Aim of the task: Check each line of the material below for the string "pixels", then report how many lines have it, and nothing else.

BEGIN Data supplied

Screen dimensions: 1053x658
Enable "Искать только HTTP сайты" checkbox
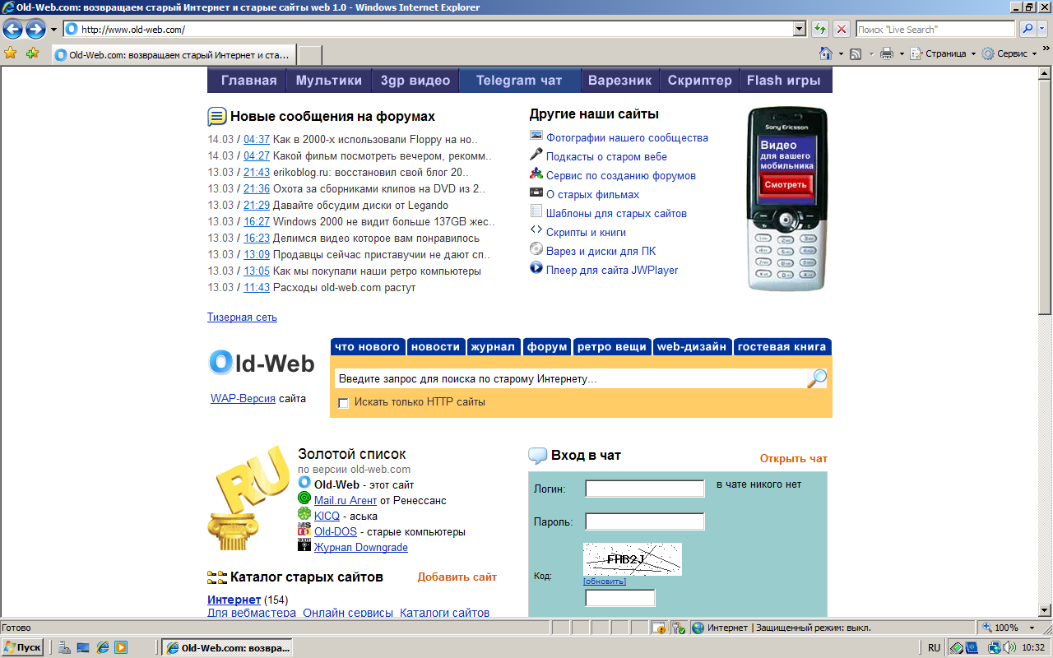(344, 403)
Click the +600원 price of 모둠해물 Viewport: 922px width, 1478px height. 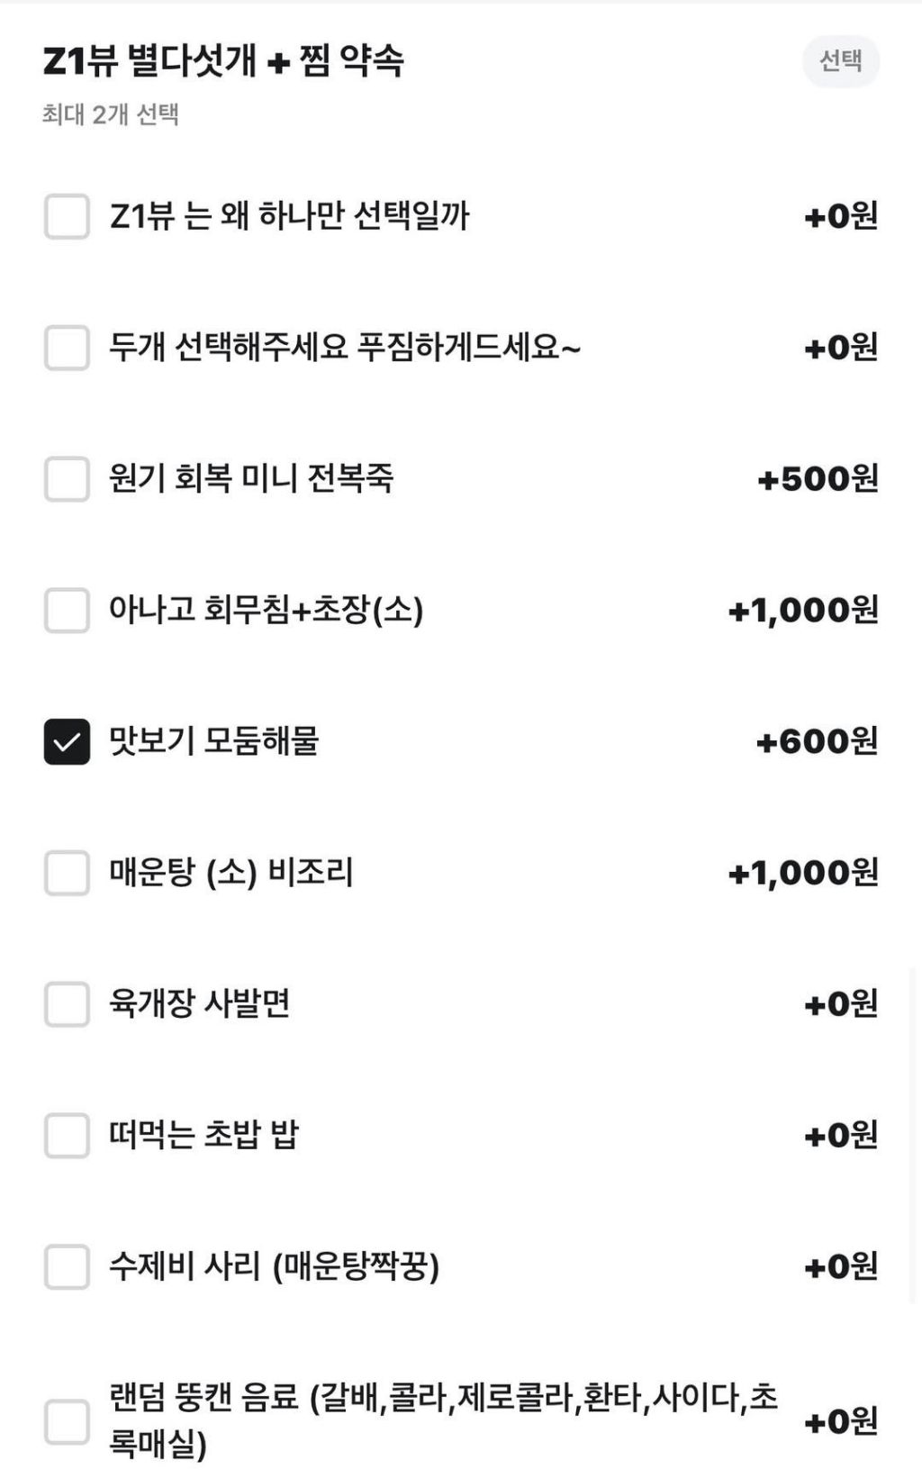(x=817, y=741)
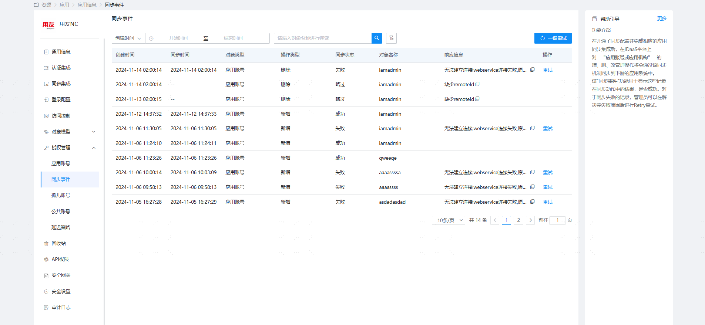Jump to page 2

click(x=518, y=220)
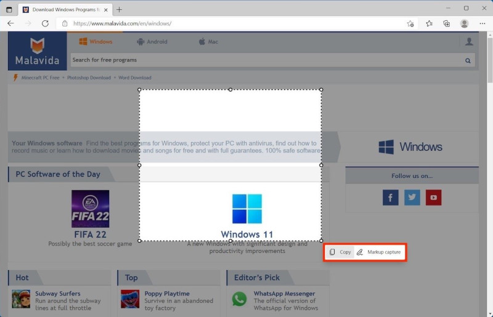Select Markup capture option
Screen dimensions: 493x317
(379, 252)
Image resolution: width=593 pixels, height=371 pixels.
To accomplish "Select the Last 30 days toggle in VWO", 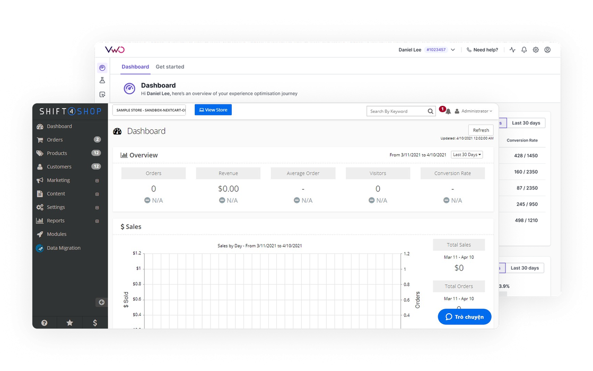I will point(526,123).
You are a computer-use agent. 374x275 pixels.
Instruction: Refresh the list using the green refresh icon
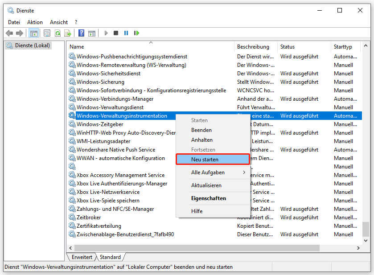pos(58,33)
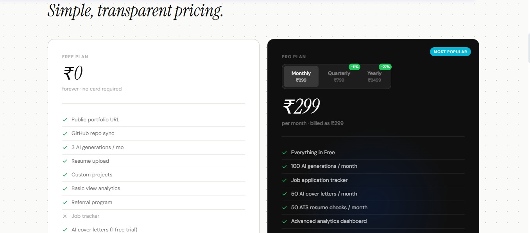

END Data supplied

Task result: 2